Doch Scholz lässt sich Spielräume offen. Denn wenn der Kanzler sagt, dass man einen Lockdown, wie man ihn in den letzten Jahren hatte, nicht mehr brauche, dann schließt das einen „Lockdown-light“ nicht aus. Über eine Testpflicht an Schulen und Kitas müsse man „diskutieren“. Und die Maskenpflicht in Innenräumen? „Man muss davon ausgehen, dass die Maske in Herbst und Winter wieder eine größere Rolle spielt als jetzt“, sagt Scholz. Zuletzt macht Scholz Werbung für die Impfung. Er sei viermal geimpft und habe bisher kein Corona gehabt. „Es hilft wirklich“, betont Scholz. Er ermuntert alle Personen über 60, es ähnlich zu tun. Vielleicht, weil die Impfpflicht für Ältere ab Herbst sonst doch wieder auf dem Tableau steht?
Was zuletzt bleibt, ist die Warnung, dass die Krise, die wir erleben, „uns noch lange beschäftigen“ wird, wie der Kanzler sagt. Sie hat aber ebenso wenig ihren Ursprung im Ukraine-Krieg, wie sie ihr Ende mit einem Frieden in der Ukraine finden würde. Die im Spätsommer als kleine, vorübergehende, ja begrüßenswerte Entwicklung bezeichnete Inflation hat sich als gefräßiges Monster entpuppt, das man mit noch größeren Schulden füttert. Die Energiekrise soll mit jenen Methoden bekämpft werden, mit denen sie begonnen hat. Die offensichtlichste Entlastung des Bürgers durch billige Energie bleibt eine unerwünschte Idee: in Berlin gelten 9-Euro-Ticket, Tankrabatt und Kinderbonus als großer Erfolg, um Unter- und Mittelschicht zu entlasten. Dabei könnte der gut informierte Kanzler leicht berechnen, wie viel Erdbeeren und Butter wer sich unter diesen Voraussetzungen noch in der Woche leisten kann.

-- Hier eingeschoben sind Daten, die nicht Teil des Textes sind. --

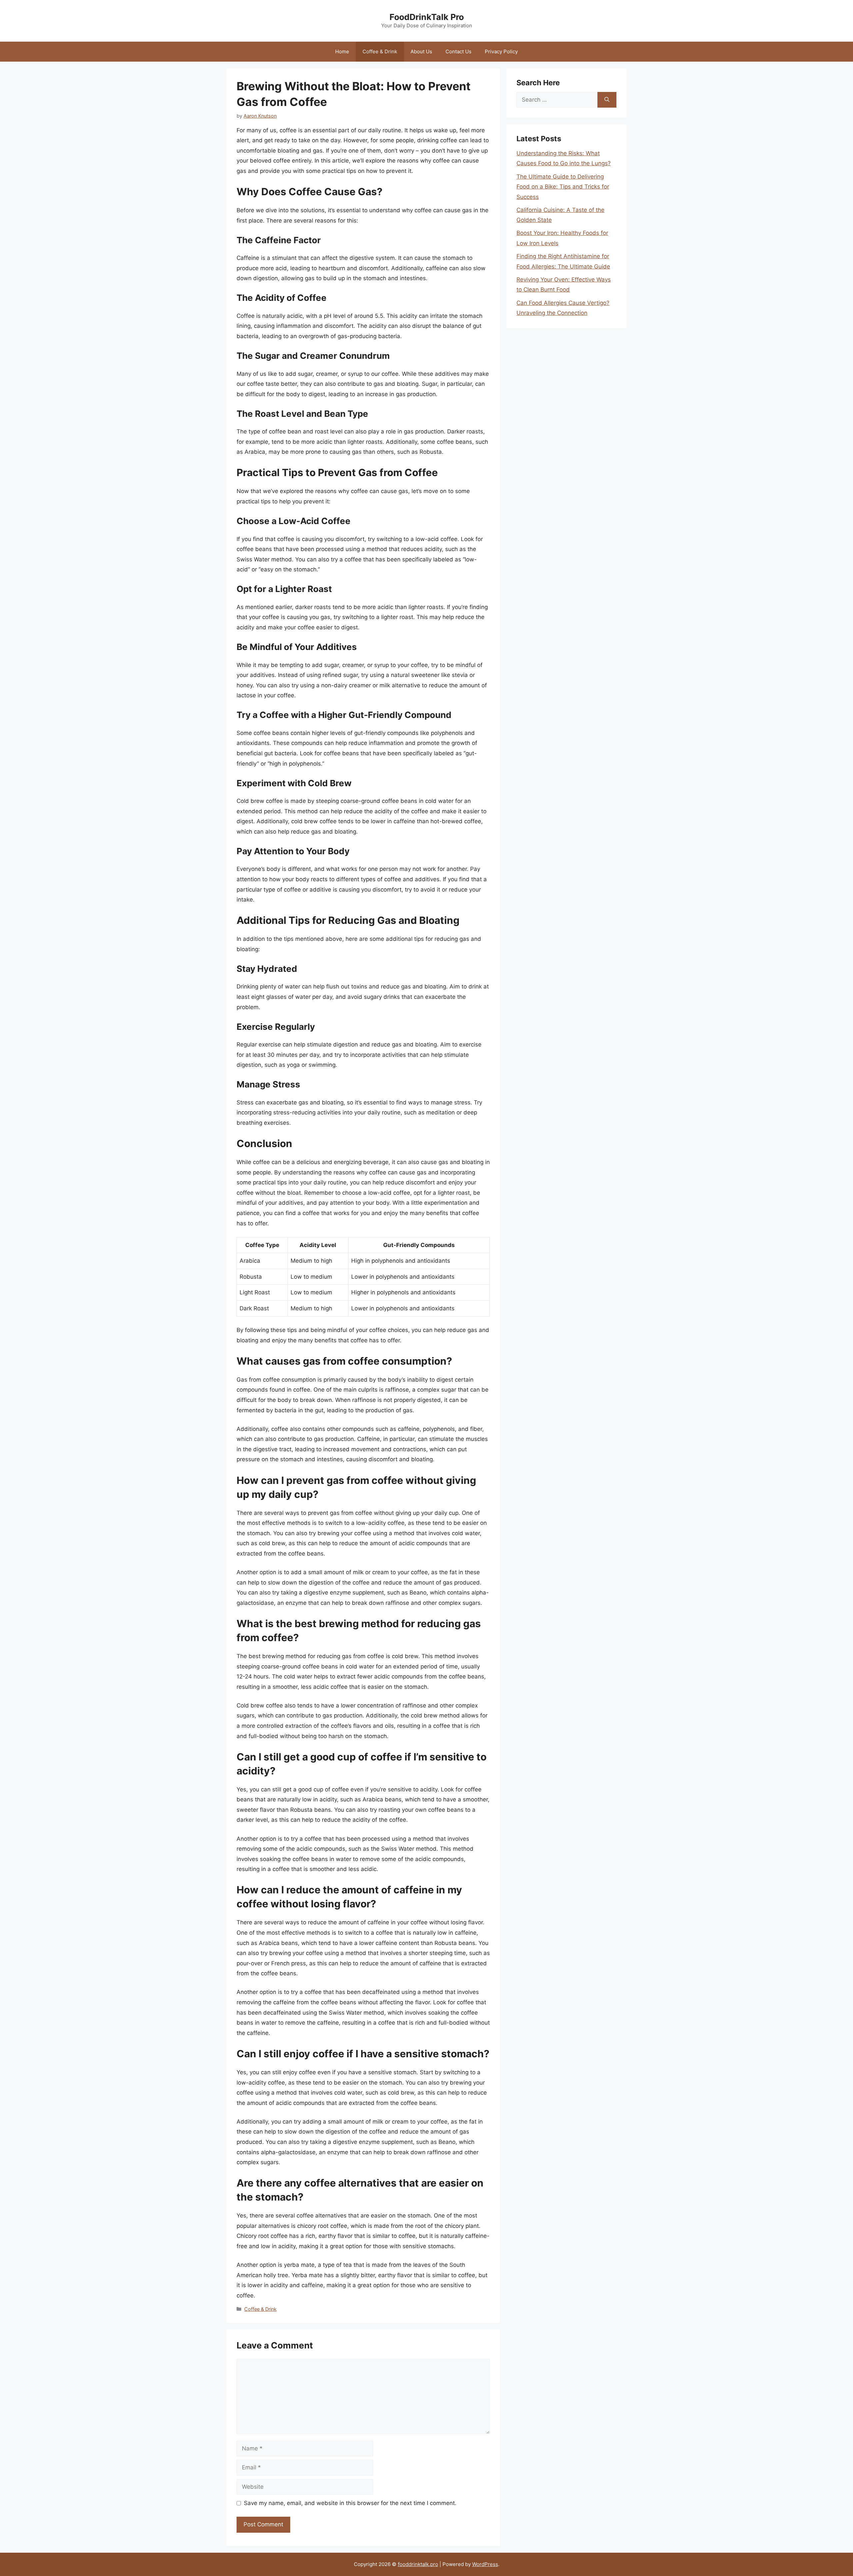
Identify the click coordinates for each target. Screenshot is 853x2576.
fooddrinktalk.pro (418, 2564)
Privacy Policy (501, 51)
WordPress (485, 2564)
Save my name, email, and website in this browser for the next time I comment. (350, 2503)
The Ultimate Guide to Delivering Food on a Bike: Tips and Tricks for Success (562, 186)
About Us (421, 51)
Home (342, 51)
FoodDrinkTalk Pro (427, 17)
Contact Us (458, 51)
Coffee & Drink (380, 51)
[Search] (606, 100)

In der ersten Ölkrise fasste die französische Regierung den langfristigen Beschluss, sich von Öl und Gas unabhängig zu machen, indem man auf einen langfristigen Ausbau der Kernkraft setzte. Die deutsche Regierung träumte dagegen in einer Zeit des Wohlstands vom Umbau des Energiesektors – und machte sich von ausländischem Gas abhängig. In einer Zeit, in der ein sozialdemokratischer Kanzler mit einem grünen Einflüsterer und einem pseudoliberalen Anhang die Verteilung von Gutscheinen, zu versteuernden „Prämien“ und Chaos-Tickets als großen Wurf feiert, ist ein Ende der Krise noch lange nicht in Sicht.